## Instructions for the task
Starting at the line that contains "This screenshot has width=398, height=313." and running through the end of the listing, write those lines out again with "Command" in place of "Instruction" and everything else left as it is. Leave the pictures out.

## Start Data section

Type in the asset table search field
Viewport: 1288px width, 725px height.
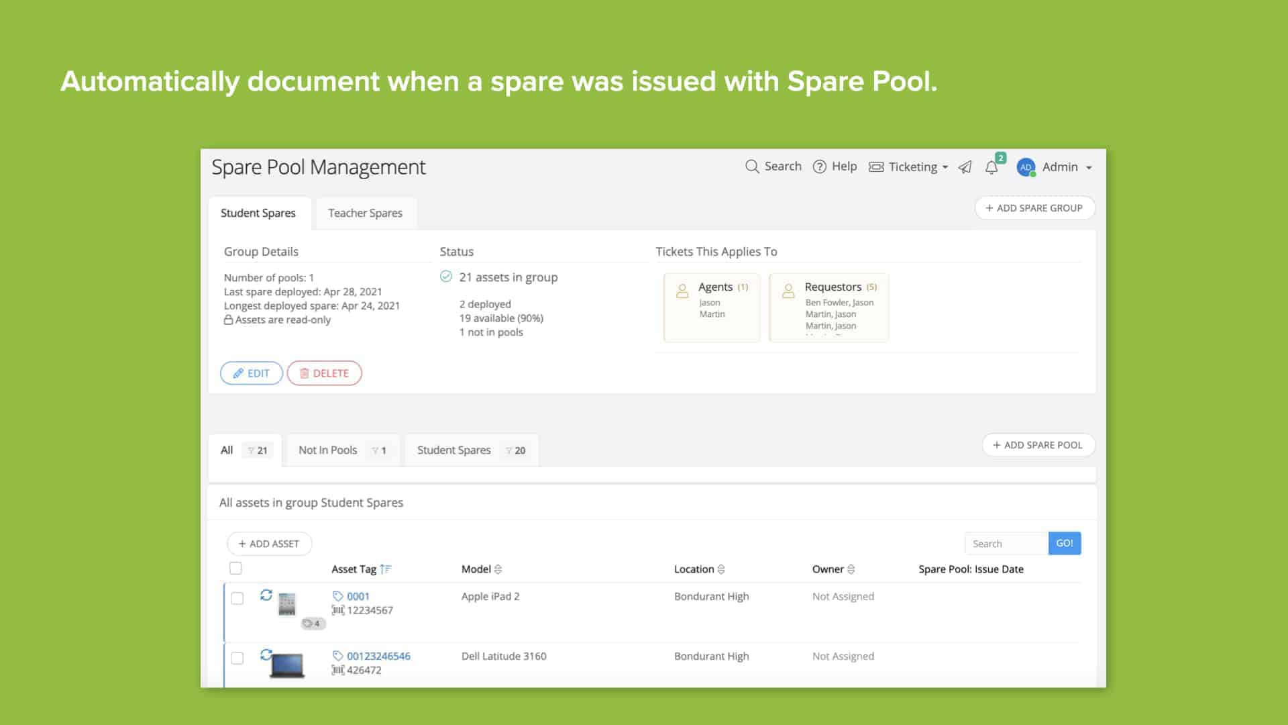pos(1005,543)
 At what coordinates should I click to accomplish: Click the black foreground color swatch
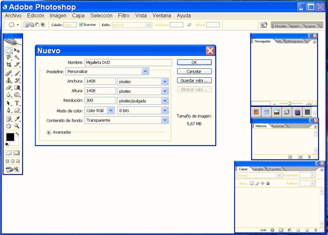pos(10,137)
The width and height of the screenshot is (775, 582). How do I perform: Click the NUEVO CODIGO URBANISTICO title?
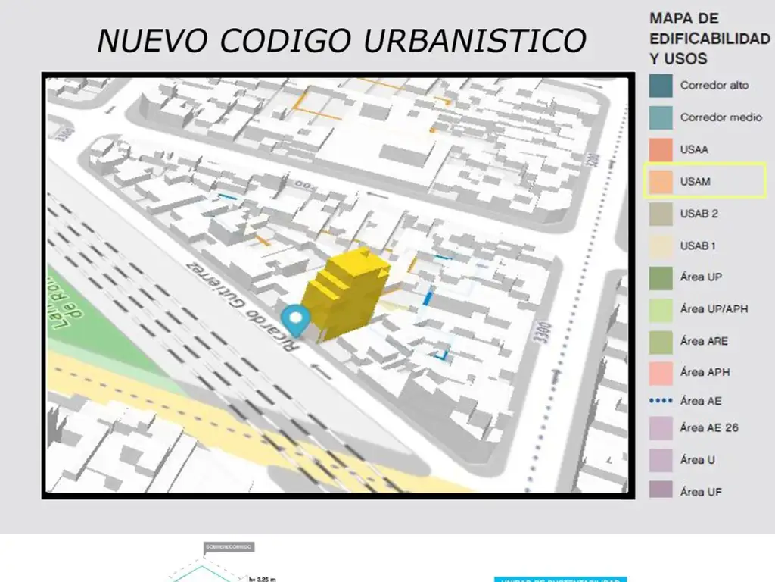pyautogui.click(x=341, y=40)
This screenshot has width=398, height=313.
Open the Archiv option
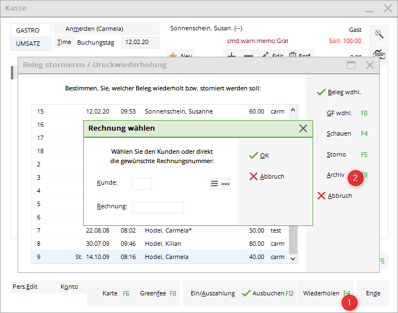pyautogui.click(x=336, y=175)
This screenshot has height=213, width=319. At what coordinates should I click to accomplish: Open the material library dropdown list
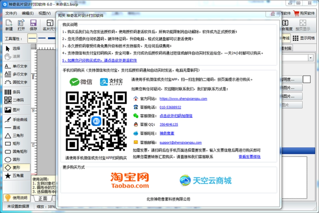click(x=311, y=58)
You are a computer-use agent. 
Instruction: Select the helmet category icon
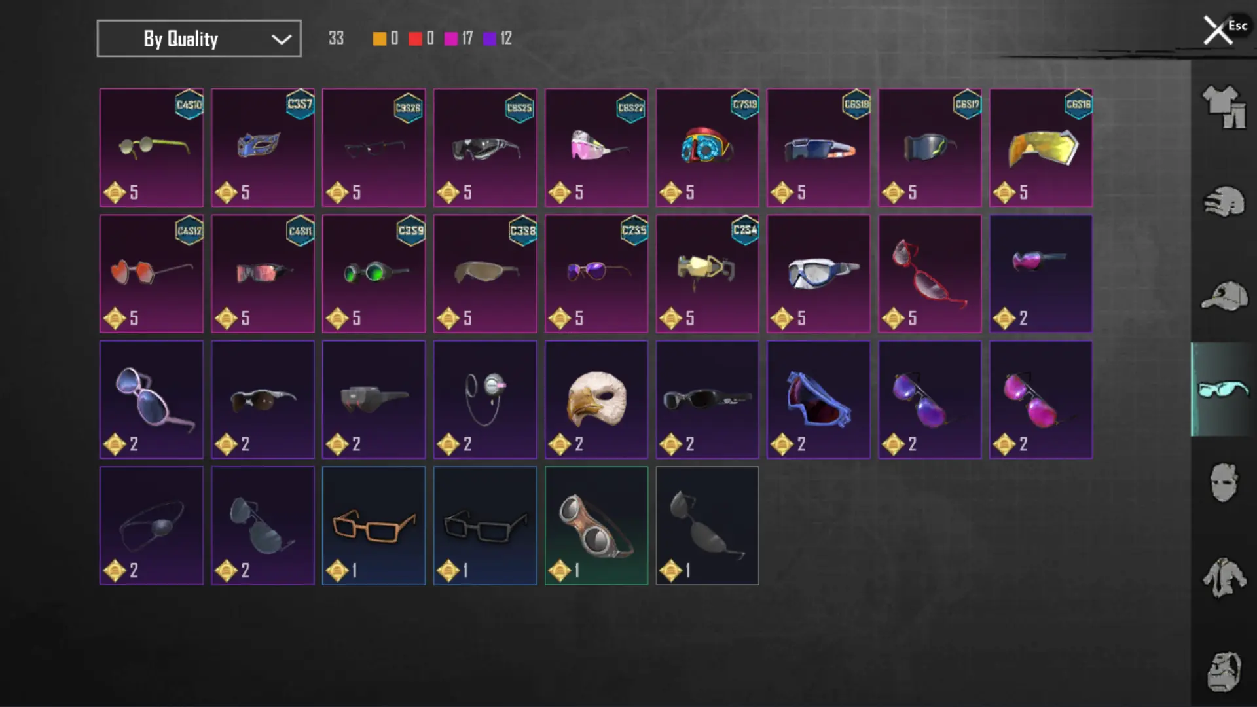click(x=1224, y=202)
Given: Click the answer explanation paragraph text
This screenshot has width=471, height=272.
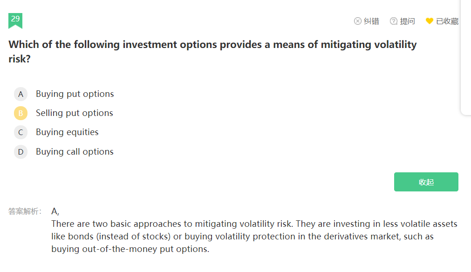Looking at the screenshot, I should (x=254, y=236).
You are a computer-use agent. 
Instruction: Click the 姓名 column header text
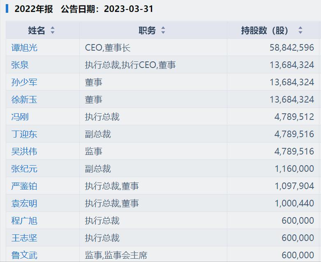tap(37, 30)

## End Data section

## Exercise result
This screenshot has width=398, height=313.
Open the Archiv option
pyautogui.click(x=336, y=175)
This screenshot has height=213, width=319. At what coordinates should I click to accomplish: Open the material library dropdown list
click(x=311, y=58)
You are a computer-use agent. 
Command: Select the helmet category icon
click(x=1224, y=202)
Given: Click the answer explanation paragraph text
This screenshot has width=471, height=272.
Looking at the screenshot, I should (x=254, y=236).
You are a computer-use agent. 
Command: Click the 姓名 column header text
tap(37, 30)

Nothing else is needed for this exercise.